А вот и булыжник, неизвестно каким ледником занесенный на обочину бугристой грунтовки, соединяющей между собой районный центр Неблочи и вымирающую деревушку Капраново. За Капрановым эта грунтовка продолжается в виде еле заметной заброшенной двухколейки, которая через полкилометра деградирует в обычную узкую тропку, сворачивающую в лес и там уже окончательно растворяющуюся в густых зарослях малинника и ивняка.
Так что выбирать: березку, возле которой в одну харю будет распита из пластикового стакана бутылка «Пшеничной», или булыжник, о который, дабы не вводила во грех, эта «Пшеничная» будет разбита!
«То drink or not to drink?» — вот в чем вопрос. Вот где соблазн! Который в течение всего какого-то часа может так скомкать всю жизнь, что ее уже будет никогда не разгладить. Игнат достал из пакета бутылку. Ее горлышко приятно холодило ладонь. В ней плескалась такая желанная жидкость! Которая так и просилась внутрь! Которая могла оказаться смертельным ядом! До березки шагов пятьдесят, до булыжника в два раза меньше. Если бы было наоборот, то не возникло бы ни капли сомнений. А так…
«Нет!» — не оставляя себе ни единой лишней секунды, чтобы, не дай Бог, не передумать, Игнат (как панфиловец с «коктейлем Молотова» к фашистскому танку) с «Пшеничной» в правой руке стремительно бросился к камню…

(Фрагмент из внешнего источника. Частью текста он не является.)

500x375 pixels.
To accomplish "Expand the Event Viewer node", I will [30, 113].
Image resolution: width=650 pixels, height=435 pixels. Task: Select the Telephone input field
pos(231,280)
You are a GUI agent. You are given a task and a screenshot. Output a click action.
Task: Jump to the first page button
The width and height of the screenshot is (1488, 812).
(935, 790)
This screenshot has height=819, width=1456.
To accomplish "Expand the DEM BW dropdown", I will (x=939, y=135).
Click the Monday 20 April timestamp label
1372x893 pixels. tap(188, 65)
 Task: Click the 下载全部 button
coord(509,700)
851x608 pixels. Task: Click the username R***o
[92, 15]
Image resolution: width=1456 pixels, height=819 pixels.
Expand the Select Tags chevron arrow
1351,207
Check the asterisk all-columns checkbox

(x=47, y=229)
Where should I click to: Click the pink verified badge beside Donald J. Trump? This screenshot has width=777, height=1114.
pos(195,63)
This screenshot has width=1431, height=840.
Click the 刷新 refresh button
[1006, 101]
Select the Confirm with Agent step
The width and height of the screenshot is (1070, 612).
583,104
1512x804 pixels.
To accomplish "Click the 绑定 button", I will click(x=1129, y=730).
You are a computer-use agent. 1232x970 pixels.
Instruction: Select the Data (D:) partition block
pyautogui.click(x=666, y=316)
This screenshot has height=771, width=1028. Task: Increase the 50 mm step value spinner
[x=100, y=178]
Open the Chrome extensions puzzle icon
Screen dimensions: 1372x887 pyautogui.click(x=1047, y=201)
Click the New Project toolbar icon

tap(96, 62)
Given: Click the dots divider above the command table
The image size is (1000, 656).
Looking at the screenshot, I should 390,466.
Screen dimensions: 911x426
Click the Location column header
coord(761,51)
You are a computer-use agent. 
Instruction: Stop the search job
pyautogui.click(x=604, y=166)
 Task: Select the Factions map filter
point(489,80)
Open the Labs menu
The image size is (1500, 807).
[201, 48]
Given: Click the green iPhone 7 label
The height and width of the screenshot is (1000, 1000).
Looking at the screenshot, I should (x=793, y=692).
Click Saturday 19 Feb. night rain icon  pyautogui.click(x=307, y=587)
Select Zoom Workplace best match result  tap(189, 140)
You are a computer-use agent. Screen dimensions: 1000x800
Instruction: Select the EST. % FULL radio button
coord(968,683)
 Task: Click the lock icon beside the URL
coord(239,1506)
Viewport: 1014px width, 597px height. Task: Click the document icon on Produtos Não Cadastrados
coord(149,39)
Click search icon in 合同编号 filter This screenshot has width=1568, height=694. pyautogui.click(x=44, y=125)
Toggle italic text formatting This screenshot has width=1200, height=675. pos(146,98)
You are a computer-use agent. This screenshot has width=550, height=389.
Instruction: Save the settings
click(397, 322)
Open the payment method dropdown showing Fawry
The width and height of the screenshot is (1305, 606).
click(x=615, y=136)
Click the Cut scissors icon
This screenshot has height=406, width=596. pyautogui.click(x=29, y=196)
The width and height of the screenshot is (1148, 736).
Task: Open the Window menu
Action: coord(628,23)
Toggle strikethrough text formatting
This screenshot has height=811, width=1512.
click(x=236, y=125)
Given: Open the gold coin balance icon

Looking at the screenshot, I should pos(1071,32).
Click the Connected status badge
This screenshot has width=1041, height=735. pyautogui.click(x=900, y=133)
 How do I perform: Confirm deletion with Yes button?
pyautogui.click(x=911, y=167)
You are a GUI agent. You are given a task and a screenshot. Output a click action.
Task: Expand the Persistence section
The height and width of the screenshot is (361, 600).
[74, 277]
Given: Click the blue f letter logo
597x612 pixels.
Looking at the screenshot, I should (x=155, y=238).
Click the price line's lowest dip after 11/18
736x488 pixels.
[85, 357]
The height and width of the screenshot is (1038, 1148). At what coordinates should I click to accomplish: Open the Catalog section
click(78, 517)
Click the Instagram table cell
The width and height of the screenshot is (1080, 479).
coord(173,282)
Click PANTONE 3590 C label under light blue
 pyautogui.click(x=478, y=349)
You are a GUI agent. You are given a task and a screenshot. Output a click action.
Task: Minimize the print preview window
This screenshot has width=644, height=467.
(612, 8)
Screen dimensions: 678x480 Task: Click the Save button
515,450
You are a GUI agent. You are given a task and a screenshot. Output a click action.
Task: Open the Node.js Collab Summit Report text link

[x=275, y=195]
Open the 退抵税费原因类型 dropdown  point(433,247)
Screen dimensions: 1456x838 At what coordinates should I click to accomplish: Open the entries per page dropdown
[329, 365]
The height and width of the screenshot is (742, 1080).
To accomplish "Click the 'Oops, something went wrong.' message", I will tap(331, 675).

Раньше он не раз совершал какие-нибудь поступки под воздействием короткого импульса, и обычно потом в этих поступках приходилось раскаиваться. Но сейчас, отбросив в сторону бутылочное горлышко и тупо взирая на сверкающую в ярком солнечном свете россыпь влажных осколков и окропленный водкой булыжник, Игнат понимал, что завтра жалеть об этом поступке не будет. Сейчас, конечно, жаль. Можно было так хорошо оттянуться на солнышке, скрашивая свое одиночество выпивкой. Но ведь уже к вечеру наступило б похмелье, захотелось бы продолжения. И завтра — та же картина. И послезавтра…
Депрессия, страхи, гудящие от напряжения нервы… психушка! И — прощай мечты о предстоящих успехах в организованном Светой предприятии, сулящем солидную прибыль! Прощайте, деньги, которые скоро должны политься рекой. Прощай всё!
— Вот так. Я поступил правильно, — почти беззвучно произнес Игнат. И всё же смущенно оглянулся — не слышал ли кто, как он разговаривает сам с собой. Не видел ли кто, как этот свихнувшийся Игнат Анатольевич, словно совершая какой-то кощунственный ритуальный обряд, расколотил бутылку «Столичной».